Where once upon a time, the Catholic Church, and then the Church of England wielded considerable power and received considerable respect, Anglicans in the UK are now little more than one denomination among many. True, the Anglican Church is the church of choice for a large percentage of weddings and funerals, but baptisms (christenings) are becoming fewer and fewer, as we are now, to all intents and purposes about three generations distant from anything which could have been described as an almost universal adherence to any form of Christian faith. The 2011 census, showing a marked drop in the numbers and percentage of UK residents describing themselves as Christian, combined with a marked increase in the percentage describing themselves as being of no religion, has merely confirmed what we already knew – and perhaps dreaded.

So what?

What does that mean for our mission? Broadly, it means that the old methods of mission and evangelism are becoming less and less effective. Even large congregations, with a wide and varied programme of activities for all ages, have to work very hard to generate even minimal conversion growth.

Let me illustrate that from my own experience. I was born in 1950, when Christendom was firmly embedded in our education system. At all levels of my schooling, I received Religious Education, which basically meant memorising passages of Scripture and learning the doctrines of the Christian (and especially Anglican) Church. However, I never went to Sunday School. I had no experience of regular (or even irregular!) church-going until after my conversion at the age of nineteen, when I was brought to faith, almost literally overnight, through the personal witness of my best friend, who himself, only three weeks earlier, had embraced the nominal faith in which he, like me, had been educated.

In both our cases, we knew enough about the Christian faith to have an intelligent and meaningful conversation about religion, so the journey from non-faith to faith was able to be a short one. I often describe it as having been given by my schooling a set of Velcro-pads in my head onto which the idea of becoming a disciple of Jesus could take hold.

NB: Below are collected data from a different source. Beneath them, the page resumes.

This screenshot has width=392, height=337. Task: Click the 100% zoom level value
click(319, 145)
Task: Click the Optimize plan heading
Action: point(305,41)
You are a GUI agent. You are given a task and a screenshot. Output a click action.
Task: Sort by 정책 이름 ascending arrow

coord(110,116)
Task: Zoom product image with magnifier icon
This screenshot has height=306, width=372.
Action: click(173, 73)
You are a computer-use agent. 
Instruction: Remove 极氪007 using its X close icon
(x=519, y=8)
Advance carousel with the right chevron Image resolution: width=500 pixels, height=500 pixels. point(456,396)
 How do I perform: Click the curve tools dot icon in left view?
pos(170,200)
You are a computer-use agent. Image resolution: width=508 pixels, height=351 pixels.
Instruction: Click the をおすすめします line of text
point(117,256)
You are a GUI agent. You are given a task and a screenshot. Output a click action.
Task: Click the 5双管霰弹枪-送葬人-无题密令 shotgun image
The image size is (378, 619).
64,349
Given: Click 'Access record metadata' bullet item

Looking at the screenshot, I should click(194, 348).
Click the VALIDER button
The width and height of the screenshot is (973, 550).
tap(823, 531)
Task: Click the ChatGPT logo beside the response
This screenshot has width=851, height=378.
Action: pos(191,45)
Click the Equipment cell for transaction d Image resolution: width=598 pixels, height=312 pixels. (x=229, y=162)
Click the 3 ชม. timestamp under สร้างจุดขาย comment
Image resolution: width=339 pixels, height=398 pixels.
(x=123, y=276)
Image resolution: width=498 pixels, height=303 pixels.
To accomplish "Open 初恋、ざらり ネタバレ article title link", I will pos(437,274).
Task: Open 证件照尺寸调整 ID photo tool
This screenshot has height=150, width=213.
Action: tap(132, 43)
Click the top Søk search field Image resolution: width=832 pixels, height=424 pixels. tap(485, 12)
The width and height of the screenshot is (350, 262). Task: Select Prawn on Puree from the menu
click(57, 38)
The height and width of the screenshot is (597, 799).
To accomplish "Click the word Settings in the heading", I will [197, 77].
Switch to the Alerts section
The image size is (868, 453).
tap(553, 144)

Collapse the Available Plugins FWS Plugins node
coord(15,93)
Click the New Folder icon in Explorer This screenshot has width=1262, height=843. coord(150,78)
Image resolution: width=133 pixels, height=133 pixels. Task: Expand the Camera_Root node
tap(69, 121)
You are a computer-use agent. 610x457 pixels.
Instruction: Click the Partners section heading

My point is that, for the vast majority of people born after 1960, those Velcro-pads are not there. When my friend, John, talked to me about his new-found faith, it made perfect sense to me. When we talk to younger generations now about our faith, they often haven’t the faintest idea what we’re talking about. The best we get is a polite disinterest, or perhaps an expression of anxiety about our sanity!

We’re all affected

At this point, it would be possible for ‘successful’ Free Churches and New Churches to smugly turn the page and imagine that this has nothing to do with them. Brothers and sisters, you could not be more wrong!

All Free Church denominations and New Church groups came into being in a Christendom context, and thrived on the disaffection of the wider population to Anglican and other traditional forms of Christianity. If that is so, then the loss of the Christendom context will affect you too. For one thing, the Free Churches will have to redefine their reason for existence – it will no longer be possible to define themselves in terms of their differences from the Anglicans. For another, the mission challenges of ignorance and disaffection will make mission and evangelism much more difficult for all of us. We are facing a culture of what I call Casual and Causal Atheism.

The Challenge of Casual and Causal Atheism

Casual atheism is an atheism born of not bothering to consider the claims of religious belief with any intentionality. It casually assumes that religion is irrelevant and that science has disproved the existence of God (neither of which, of course, is true).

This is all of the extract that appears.